I am moving out so it is time to buy a nice knife set.  I enjoy cooking and am looking to get a good knife set.

This is what I was thinking.  Not sure if I should change anything

Misono UX10 8.25" chef knife

Misono UX10 9.5" slicing knife

Misono UX10 6" utility knife(right size or should i go smaller?)

Shun Classic 9" bread knife

Shun Classix pairing knife

idahone 12" ceramic sharpening rod

king 800/6000 combo sharpening stone

what are your thought/suggestions?


----------



## halmstad (May 17, 2010)

That looks really expensive and really fun


----------



## wagstaff (May 30, 2011)

EDIT - first version of this post was a response to a spammer (presumably) who has since been removed.


----------



## wagstaff (May 30, 2011)

EDIT - original verison of this was also response to someone spamming, since removed.


----------



## lennyd (Dec 3, 2010)

kmwrestle said:


> I am moving out so it is time to buy a nice knife set. I enjoy cooking and am looking to get a good knife set.
> 
> This is what I was thinking. Not sure if I should change anything
> 
> ...


I think you may want to look into different brands so that you can have more than one knife to compare with. Otherwise all you will know is Misono (which seems to be getting way over priced btw) and Shun which many seem to believe is not the best bang for your buck (I have no personal experience with them so I can not comment etc).

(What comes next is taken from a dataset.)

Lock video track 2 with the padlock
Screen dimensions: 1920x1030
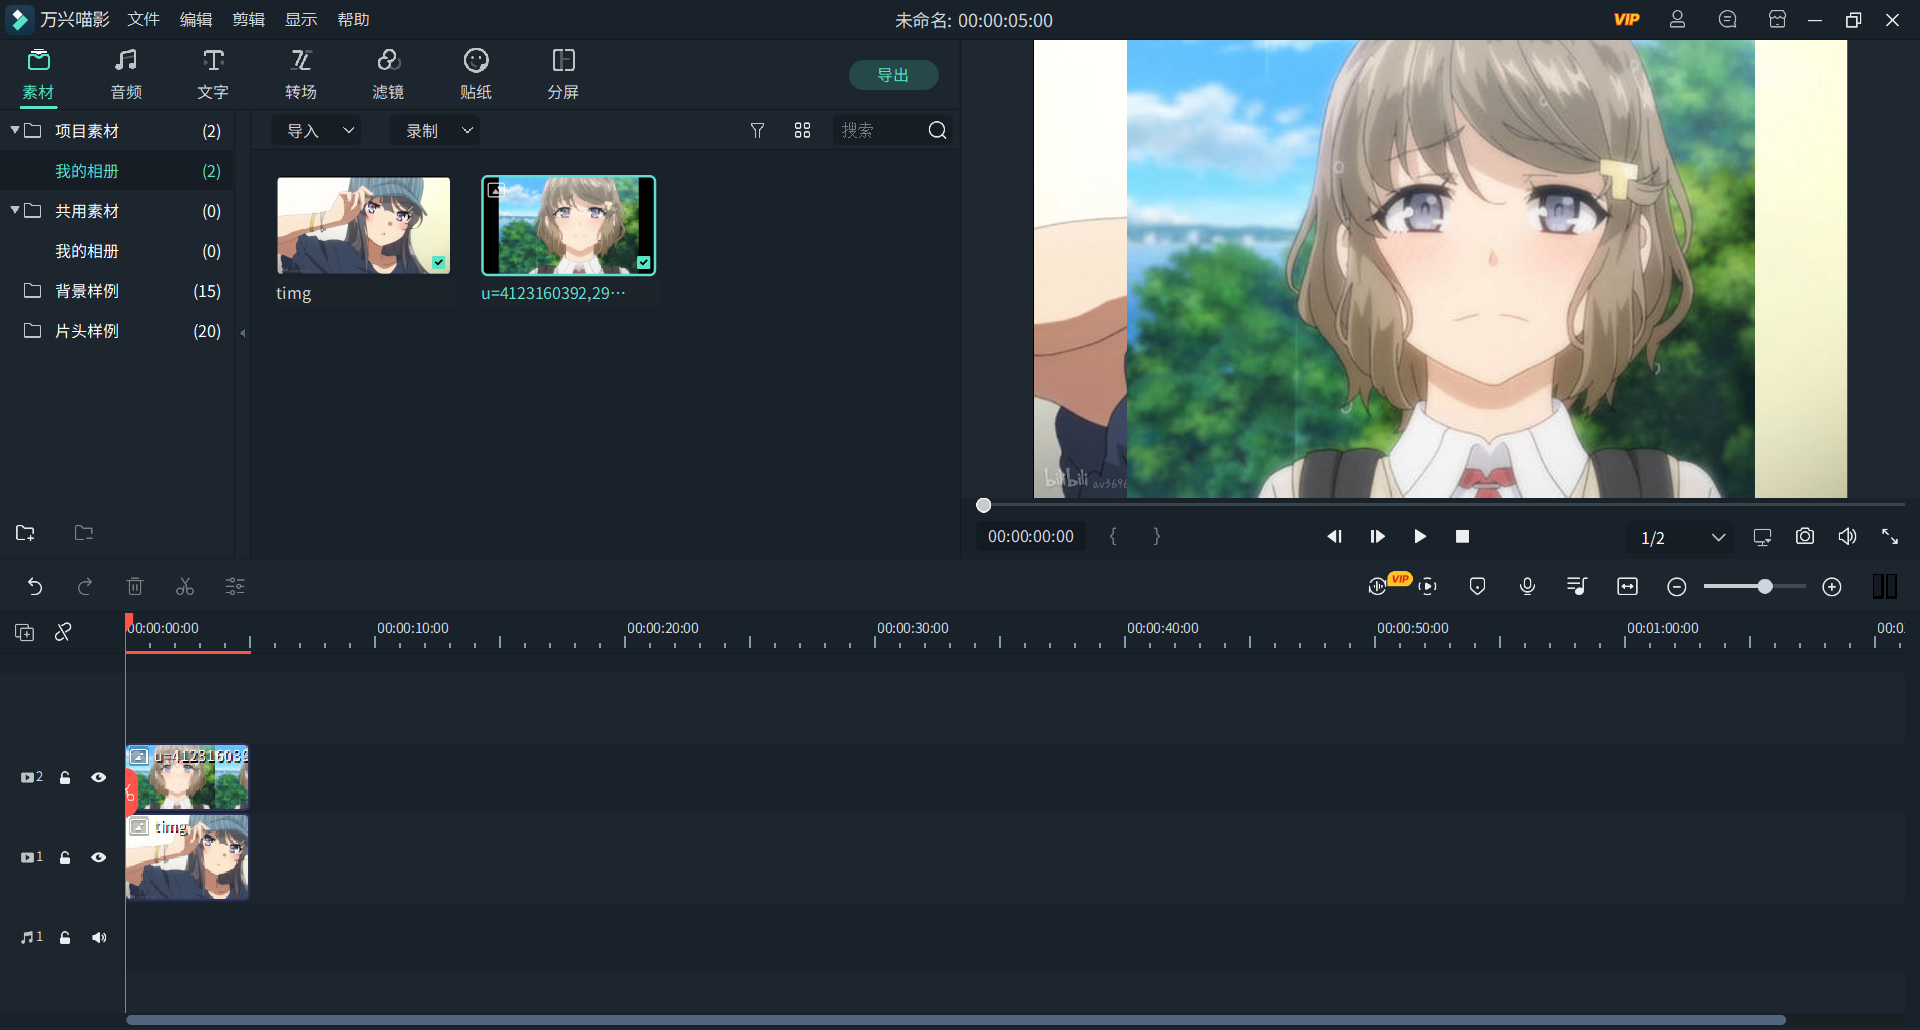(x=65, y=777)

Actually there are so many brands, and so many reasons to consider them I could not even begin to think I would be happy with just one or two, and even with my low budget thinking I have several different ones etc.

Also consider a larger chefs/gyuto as most all the experienced or professional members seem to advise on a min of 240mm (9-10 in depending on mfg) there are pro's and con's so do your homework on this. Since your looking for a specific parer I would consider a 6" or longer petty, or even go with one of the shorter petty knives (120-130mm) and cancel the parer since your also looking for a slicer and all of these can cover each other or pick up where the other leaves off etc.

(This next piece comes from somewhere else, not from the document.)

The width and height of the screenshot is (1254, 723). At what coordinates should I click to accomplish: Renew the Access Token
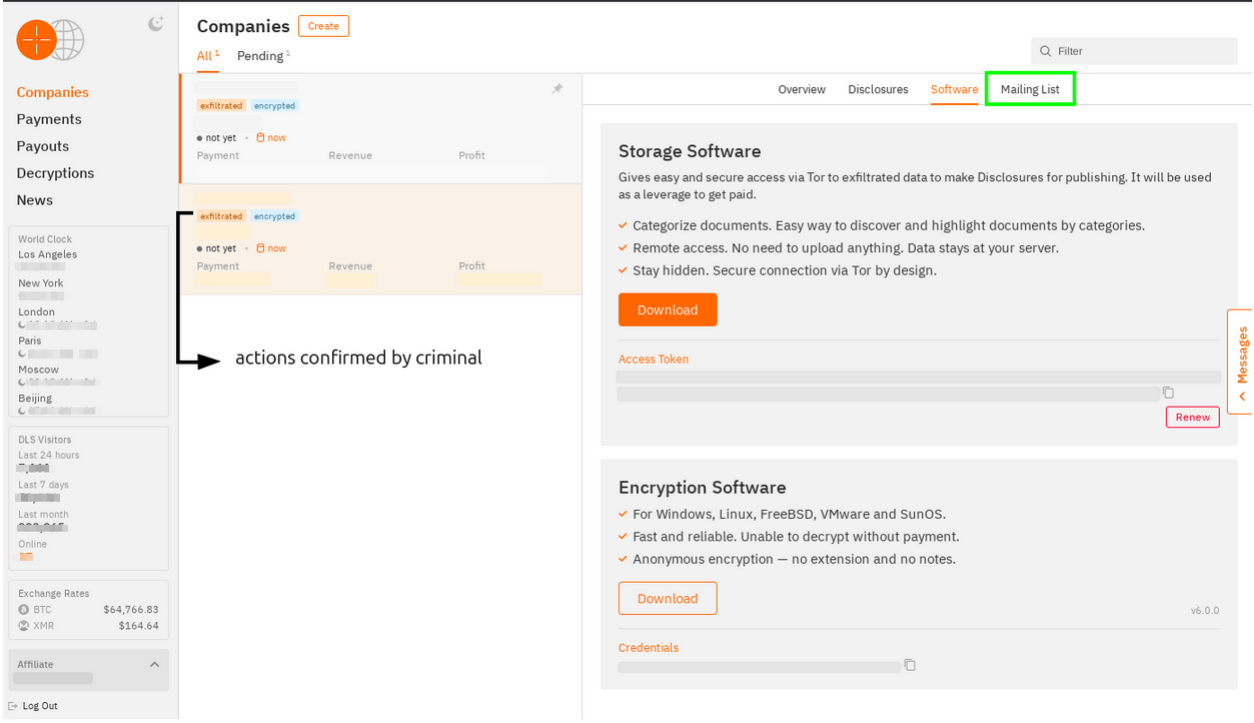pyautogui.click(x=1192, y=417)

I wish some of the more experienced members were still active as they had a more analytical method of helping to find what would work best for you based on asking a bunch of questions. Maybe look through some of the older threads and answer some of the questions asked by BDL of just about everyone looking for help with their first pick.

It is fun to compare features and prices etc, but nothing near the results of making decisions based on how you actually use your knife, your abilities, needs, special concerns, budget, sharpening skills, current knives, and so much more.

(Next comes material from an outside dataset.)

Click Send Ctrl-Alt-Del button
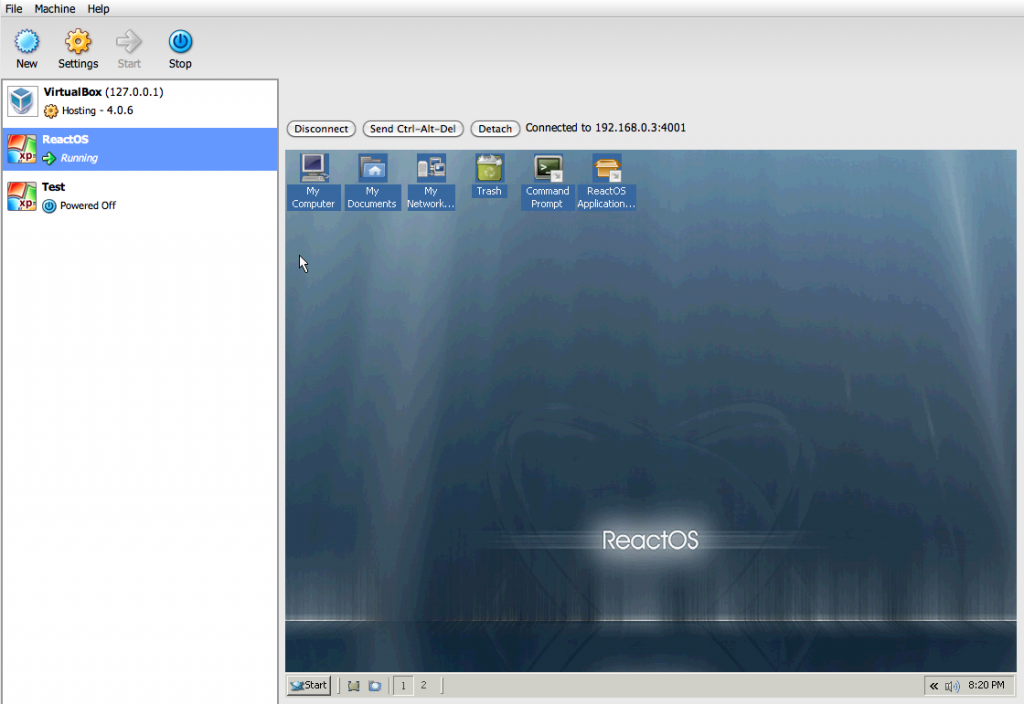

Come to think of it where did everyone go anyhow??????


----------



## burroblanco (Jun 16, 2011)

ive got a misono 150mm utility knife that i really like, i think thats around 6 inch, it was good and sharp otb, and takes an edge as well as a beating (countless hours cleaning calamari). i also use a tojiro dp chef knife for work, its nice enough, big and relatively thin blade, but has good steel and a durable edge. it was only like 80 bucks so i dont shed a tear every time it gets dirty. never really worked with shun knives. if you wanna save a bunch of money though, go buy a 10 dollar chinese chef knife (cleaver) from your local asian market,sharpening the bejeezus out of it, and give it one week. those things are awesome, its pretty much all i use at home, and it cant be beat for knocking out heavy prep at work like mirepoix and the like. chop chop scoop. look up chef yan using one to de bone a chicken on youtube and youll see what im talking about here.


----------